A very different week for me this week. Instead of sweating and being bitten by ravenous mosquitoes in Atlanta, I am instead, taking shelter from the rain in leafy, pleasant Britain.

An urgent need to find a place to live has brought me across the Atlantic, masked, sanitized and tested, to the gentle rolling and sheep speckled hills of Somerset. It’s barely 65 degrees out, so I am wearing jeans and scratching the recent bites I received doing yard work to get the house in America ready for sale.
There are benefits to being in Britain though. I started my journey in Glastonbury (to get yet another Covid test, this one needed to hopefully allow me back into the USA later in the week).

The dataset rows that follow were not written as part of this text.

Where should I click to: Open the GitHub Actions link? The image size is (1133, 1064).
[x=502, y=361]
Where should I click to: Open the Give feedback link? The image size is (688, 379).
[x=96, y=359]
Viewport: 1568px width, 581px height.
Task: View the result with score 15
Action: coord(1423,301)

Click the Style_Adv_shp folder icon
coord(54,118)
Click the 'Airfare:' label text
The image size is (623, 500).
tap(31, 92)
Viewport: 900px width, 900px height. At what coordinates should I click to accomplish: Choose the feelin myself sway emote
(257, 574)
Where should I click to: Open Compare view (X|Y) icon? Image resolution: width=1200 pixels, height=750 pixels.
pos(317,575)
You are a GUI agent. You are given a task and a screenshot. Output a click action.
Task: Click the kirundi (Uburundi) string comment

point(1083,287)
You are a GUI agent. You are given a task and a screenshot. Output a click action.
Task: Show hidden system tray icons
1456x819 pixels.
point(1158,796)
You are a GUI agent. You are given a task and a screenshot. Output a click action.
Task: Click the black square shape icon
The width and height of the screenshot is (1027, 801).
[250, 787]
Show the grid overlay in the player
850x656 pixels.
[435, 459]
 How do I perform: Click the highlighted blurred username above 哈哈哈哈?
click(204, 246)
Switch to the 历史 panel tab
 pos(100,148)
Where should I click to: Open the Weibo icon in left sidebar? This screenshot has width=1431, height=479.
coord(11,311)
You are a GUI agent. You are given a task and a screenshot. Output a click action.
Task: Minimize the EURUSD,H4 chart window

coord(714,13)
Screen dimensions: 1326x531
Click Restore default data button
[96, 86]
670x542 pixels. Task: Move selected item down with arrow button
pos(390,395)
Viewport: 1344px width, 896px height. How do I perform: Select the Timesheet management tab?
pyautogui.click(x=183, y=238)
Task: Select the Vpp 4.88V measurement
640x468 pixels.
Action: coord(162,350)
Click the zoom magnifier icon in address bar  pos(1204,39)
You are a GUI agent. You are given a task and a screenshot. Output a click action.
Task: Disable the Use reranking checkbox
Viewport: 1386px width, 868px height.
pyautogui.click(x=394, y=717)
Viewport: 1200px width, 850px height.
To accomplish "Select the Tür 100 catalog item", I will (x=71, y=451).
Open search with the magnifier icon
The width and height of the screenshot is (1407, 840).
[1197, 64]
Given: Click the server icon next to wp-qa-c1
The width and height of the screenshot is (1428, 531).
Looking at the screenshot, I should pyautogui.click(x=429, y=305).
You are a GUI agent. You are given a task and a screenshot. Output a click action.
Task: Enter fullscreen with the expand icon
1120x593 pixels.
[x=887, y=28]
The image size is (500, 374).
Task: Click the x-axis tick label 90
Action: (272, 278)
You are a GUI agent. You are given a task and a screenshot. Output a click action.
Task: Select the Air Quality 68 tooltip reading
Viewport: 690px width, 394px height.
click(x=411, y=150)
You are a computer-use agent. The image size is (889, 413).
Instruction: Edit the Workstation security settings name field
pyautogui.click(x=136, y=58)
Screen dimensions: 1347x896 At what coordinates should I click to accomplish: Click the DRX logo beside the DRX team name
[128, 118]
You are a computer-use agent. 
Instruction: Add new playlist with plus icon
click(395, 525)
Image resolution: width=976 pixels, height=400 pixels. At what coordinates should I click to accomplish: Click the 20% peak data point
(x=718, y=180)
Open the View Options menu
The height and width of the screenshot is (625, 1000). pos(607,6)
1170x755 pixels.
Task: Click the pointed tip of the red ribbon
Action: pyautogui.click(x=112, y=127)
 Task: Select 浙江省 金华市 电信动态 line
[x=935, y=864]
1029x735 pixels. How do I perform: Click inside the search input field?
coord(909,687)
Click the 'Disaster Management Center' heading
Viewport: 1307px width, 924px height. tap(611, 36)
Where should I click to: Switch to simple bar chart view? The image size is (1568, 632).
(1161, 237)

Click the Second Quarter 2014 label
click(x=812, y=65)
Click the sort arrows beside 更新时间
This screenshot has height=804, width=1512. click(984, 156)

Glastonbury is a charmingly bizarre place. Lots of folks here dress like wizards and witches, full regalia mind, cloaks, staffs, long white beards. Not for a special occasion either, this is just a normal Monday morning in this town. The shops here really only sell books of spells, magical charms, wind-chimes, crystals and as many pointy black hats you can shake a broomstick at. It’s partly to do with the Arthurian folklore based around the famous Tor, that does indeed eerily dominate the skyline for miles. But it’s not JUST that. This place is a genuine draw for the displaced and the unconventional, those who refuse to adhere to the norms (whatever they are) of society. You can call them hippies and gypsies, but overall the people of Glastonbury embrace their charms, oddness and uniqueness.
My taxi driver told me a story, that one day, without warning or introduction, a stranger appeared in the town dressed entirely as a Roman Centurion, the full regalia, armor, plumed helmet, sword, ankle boots, the whole thing. He would march around town, silent and aloof , never made a single friend and never appeared out of costume (uniform?) and then two years later disappeared without a trace. Nobody knew who he was or why he did what he did. How wonderful is that? The actual word “wonder-ful” was made for that nameless stranger – morituri te salutant!
I expect to have lots of rushing around time, interspersed with hours of waiting for the next appointment, all stretched out over three days. In the downtime I really want to catch up with my writing. The visit to Glastonbury has been a good reminder that reaching for the differences is a good muscle to mentally stretch. The progress on the new Sci-Fi hasn’t exactly stalled out, but it isn’t blistering along either. It can be too easy to fall into the mundane, the overworked trope. I am going to harness my inner wizard and don my plumed gladiator Galea and go strut my stuff, unfazed by the stares of passersby (only in a more quiet, self-effacing and indoors-y manner).

Different and wacky are not just cool, they can be great. In the world of writing, this means that you should shake things up a bit. Be different from your competitors by presenting something new to readers or showing them an innovative way to introduce new and fascinating characters. If it’s done well enough, people will flock to your website for more information on what makes you unique and buy more books! So don’t let fear get in the way of being creative with how you market yourself or your products—go big (or go home!). You never know where success may lie; if there is one thing we know about humans, it’s that they love exploring novelty and pushing boundaries.
BTW – fingers crossed I ace this Covid test. The alternative is a 10 day quarantine and i neither have the time to spare or a place to spare it in.